I was twenty yards in front and heard the crack of the bollard as it collapsed, then a shout from Sandra. I turned, stopped, rode back a few yards and put my bike on the verge, then went to sort her out. The rest of the story is on page 2 of my tour writeup. Really, she sorted herself out and we completed our tour with a little help from the train and a very kind Dutch couple who we stayed with the night after she crashed.
It's only this past weekend, four weeks later with Sandra recovering from her operation, that I downloaded our track from my Garmin and viewed it in Google Earth. There are two tracks: the one we planned and uploaded to the Garmin to follow in Holland, and the one which shows where we actually cycled. The images here are from Google Earth and are much clearer when clicked through to Flickr.
Strangely, the red line (our planned track) goes right through the bollard. It was Sandra who found this route on a Dutch website.
Behind the wooden fence in the photograph is where the horses were prancing. The black bollard is not the one Sandra rode into – that is in the centre of the cycle path a little to the right of the picture.
Someone has since suggested to me that the front rider (in a pair) should warn the one behind when they see obstacles in the way. Much as I would prefer to have prevented the accident, I don't agree, unless they are cycling very close and the front one is obscuring the view ahead. One rider can't be responsible for the other. We shout to each other only when there's glass on the road.
Sandra now has a synthetic ligament fixed on, which will stay there permanently to hold down her clavicle. The small titanium screw can come out later if it causes problems.
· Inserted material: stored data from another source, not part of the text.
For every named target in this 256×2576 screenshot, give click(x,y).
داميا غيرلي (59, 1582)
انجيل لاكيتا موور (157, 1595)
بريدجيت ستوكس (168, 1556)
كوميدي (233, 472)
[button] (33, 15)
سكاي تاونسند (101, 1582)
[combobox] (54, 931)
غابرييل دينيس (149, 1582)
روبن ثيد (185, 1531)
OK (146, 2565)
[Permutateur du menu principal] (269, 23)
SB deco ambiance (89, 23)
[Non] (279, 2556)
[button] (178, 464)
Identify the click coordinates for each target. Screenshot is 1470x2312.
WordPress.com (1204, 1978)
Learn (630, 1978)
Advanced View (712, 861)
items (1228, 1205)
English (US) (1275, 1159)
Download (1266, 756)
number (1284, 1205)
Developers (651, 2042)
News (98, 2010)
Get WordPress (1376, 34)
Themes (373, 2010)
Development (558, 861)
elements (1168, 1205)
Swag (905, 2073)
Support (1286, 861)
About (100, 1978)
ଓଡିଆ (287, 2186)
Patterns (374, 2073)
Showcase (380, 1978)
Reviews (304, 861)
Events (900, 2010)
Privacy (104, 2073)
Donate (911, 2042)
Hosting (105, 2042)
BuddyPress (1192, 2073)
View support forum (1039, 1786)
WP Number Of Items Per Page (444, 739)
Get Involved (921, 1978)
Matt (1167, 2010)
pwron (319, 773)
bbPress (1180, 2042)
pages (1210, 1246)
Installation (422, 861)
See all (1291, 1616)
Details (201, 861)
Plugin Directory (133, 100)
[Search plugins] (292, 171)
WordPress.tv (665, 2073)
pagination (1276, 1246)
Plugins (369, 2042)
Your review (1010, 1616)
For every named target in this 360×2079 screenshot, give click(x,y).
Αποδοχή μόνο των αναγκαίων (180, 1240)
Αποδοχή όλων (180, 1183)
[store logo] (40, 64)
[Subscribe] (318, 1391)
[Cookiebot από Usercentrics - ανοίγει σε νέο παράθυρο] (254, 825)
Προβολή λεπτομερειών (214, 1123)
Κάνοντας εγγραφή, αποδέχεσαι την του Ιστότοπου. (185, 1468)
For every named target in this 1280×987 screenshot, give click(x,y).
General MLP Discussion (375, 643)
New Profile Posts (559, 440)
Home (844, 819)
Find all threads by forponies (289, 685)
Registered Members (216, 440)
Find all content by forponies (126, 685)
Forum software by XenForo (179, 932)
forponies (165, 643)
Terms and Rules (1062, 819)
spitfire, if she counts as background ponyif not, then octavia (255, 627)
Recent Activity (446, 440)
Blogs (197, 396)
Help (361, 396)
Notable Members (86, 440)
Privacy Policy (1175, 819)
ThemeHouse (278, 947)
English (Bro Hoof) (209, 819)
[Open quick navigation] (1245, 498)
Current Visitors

The surgeon commented on the smallness of her bones compared to the rugby types he normally treats, and he had to look around for a smaller screw. She should make a full recovery but is unlikely to be cycling before Christmas.
When one of my sons and I were cycling the Rivington 100 in August we were going along a wide footpath and he hit a big lamp post in the centre. He'd been looking down at his chain. Luckily he only caught it with his brake lever, which got skewed round the handlebar. As people say, it could have been worse.